• _ESERCIZI DA SVOLGERE_:
[a] Trascrivi dal brano sul governo italiano la parte che comincia con "QUEL CHE FECE" e va avanti fino a "che chiameremo comunali.".
[b] Nel brano sul governo italiano, che nome viene dato alla fase dei tumulti venuta dopo gli scioperi agrari?

• _BRANO DA LEGGERE_:
· · · · · · ·

QUEL CHE FECE IL GOVERNO ITALIANO
Il contegno, adunque, del governo rispetto all’azione principale dei Fasci fu ingiusto e partigiano; esso non rispettò neppure quella famosa libertà nel contratto di lavoro, che in sè stessa, quando è rispettata, non giova che pochissimo ai lavoratori, e prese a sostenere le ragioni di una classe per ribadire la più odiosa oppressione economica contro un’altra ch’era debole sotto tutti gli aspetti.
Il ministero Giolitti, che si era chiarito sistematicamente partigiano e ingiusto, privo di ogni sano concetto della sua missione nel periodo degli scioperi agrarî, si rivela di una fenomenale debolezza e trascende ad altre violazioni della legge o le permette e le incoraggia nella fase successiva dei tumulti, che chiameremo comunali.

· · · · · · ·

• _DATI RIPORTATI_:
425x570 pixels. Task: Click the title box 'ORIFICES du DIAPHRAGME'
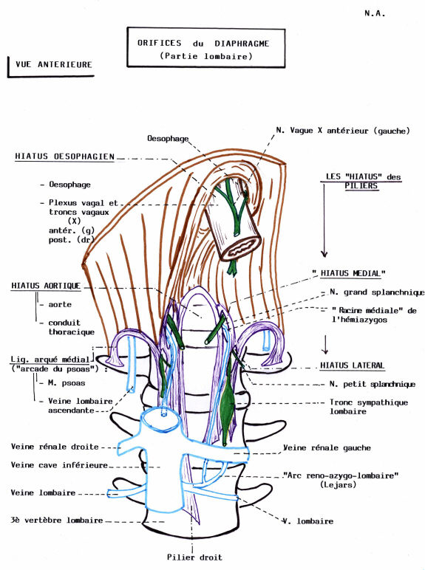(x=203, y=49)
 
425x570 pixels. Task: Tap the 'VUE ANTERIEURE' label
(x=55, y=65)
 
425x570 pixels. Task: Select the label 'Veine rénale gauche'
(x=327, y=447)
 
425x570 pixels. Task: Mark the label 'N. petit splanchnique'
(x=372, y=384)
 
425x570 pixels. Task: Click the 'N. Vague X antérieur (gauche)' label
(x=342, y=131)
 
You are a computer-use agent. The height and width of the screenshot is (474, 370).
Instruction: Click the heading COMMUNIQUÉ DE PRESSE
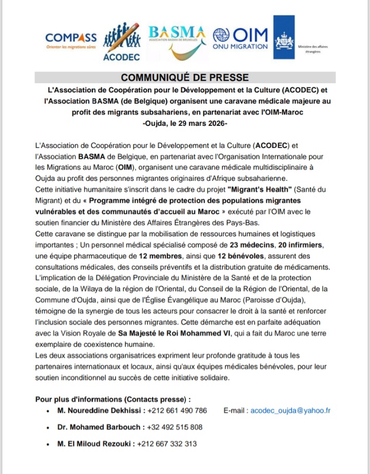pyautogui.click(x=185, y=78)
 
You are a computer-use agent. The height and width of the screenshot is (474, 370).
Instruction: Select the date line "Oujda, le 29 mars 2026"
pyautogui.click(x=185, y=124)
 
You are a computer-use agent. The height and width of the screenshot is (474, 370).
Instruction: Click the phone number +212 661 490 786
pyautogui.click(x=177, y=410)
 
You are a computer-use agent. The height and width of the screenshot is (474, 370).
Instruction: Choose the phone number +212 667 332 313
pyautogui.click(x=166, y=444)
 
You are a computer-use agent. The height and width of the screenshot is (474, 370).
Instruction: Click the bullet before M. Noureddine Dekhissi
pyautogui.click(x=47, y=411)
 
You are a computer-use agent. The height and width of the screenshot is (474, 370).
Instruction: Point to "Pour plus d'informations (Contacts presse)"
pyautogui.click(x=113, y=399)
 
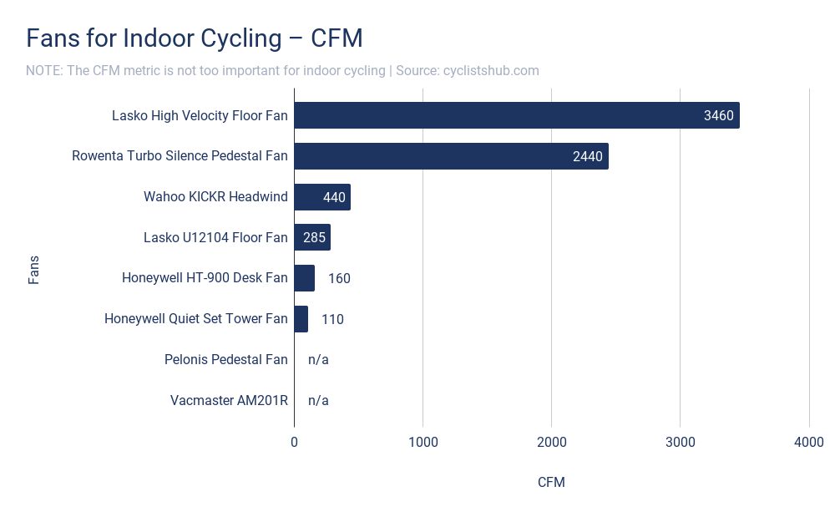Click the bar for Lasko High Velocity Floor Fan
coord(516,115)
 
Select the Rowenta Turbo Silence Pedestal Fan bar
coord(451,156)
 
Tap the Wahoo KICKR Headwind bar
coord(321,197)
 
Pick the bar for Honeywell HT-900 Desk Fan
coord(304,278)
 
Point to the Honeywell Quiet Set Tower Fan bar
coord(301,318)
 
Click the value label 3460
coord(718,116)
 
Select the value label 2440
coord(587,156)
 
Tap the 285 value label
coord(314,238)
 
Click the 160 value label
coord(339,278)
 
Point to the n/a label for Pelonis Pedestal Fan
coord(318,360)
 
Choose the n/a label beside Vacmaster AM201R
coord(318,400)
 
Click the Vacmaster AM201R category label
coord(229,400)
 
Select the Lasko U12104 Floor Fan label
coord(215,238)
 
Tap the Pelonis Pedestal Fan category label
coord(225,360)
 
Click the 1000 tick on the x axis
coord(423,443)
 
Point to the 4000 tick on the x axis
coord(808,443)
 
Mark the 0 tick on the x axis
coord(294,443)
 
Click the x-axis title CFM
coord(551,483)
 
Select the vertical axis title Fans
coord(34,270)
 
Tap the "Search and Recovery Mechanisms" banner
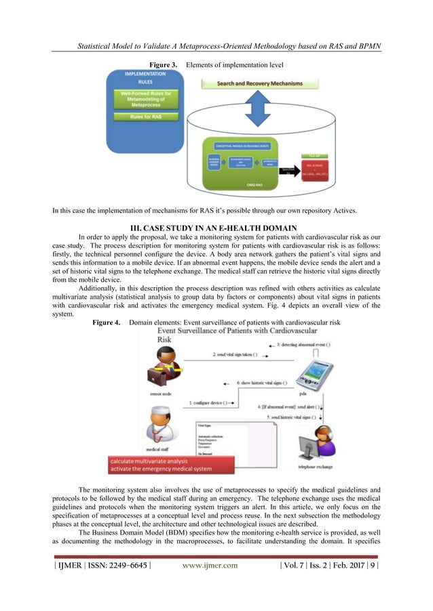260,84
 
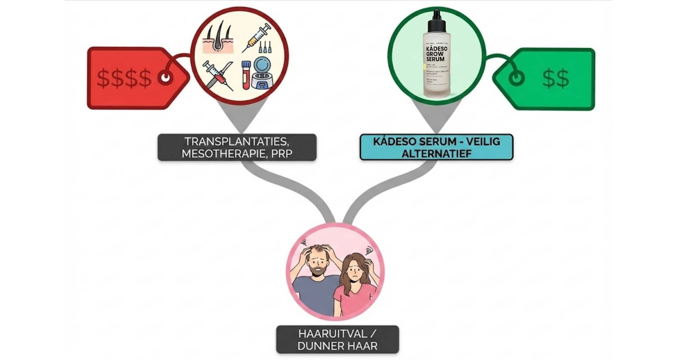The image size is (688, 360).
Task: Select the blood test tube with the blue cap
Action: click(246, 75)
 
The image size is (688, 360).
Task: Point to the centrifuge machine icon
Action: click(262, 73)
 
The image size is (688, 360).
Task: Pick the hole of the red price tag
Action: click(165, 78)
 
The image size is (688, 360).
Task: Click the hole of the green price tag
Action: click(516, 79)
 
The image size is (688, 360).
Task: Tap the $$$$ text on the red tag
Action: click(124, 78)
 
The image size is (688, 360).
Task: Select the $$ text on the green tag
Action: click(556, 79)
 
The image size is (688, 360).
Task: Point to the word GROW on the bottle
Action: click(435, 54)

· · · · · · ·

• _RISPOSTE DATE_:
[a]
QUEL CHE FECE IL GOVERNO ITALIANO
Il contegno, adunque, del governo rispetto all’azione principale dei Fasci fu ingiusto e partigiano; esso non rispettò neppure quella famosa libertà nel contratto di lavoro, che in sè stessa, quando è rispettata, non giova che pochissimo ai lavoratori, e prese a sostenere le ragioni di una classe per ribadire la più odiosa oppressione economica contro un’altra ch’era debole sotto tutti gli aspetti.
Il ministero Giolitti, che si era chiarito sistematicamente partigiano e ingiusto, privo di ogni sano concetto della sua missione nel periodo degli scioperi agrarî, si rivela di una fenomenale debolezza e trascende ad altre violazioni della legge o le permette e le incoraggia nella fase successiva dei tumulti, che chiameremo comunali.

[b] Viene chiamata fase dei tumulti comunali.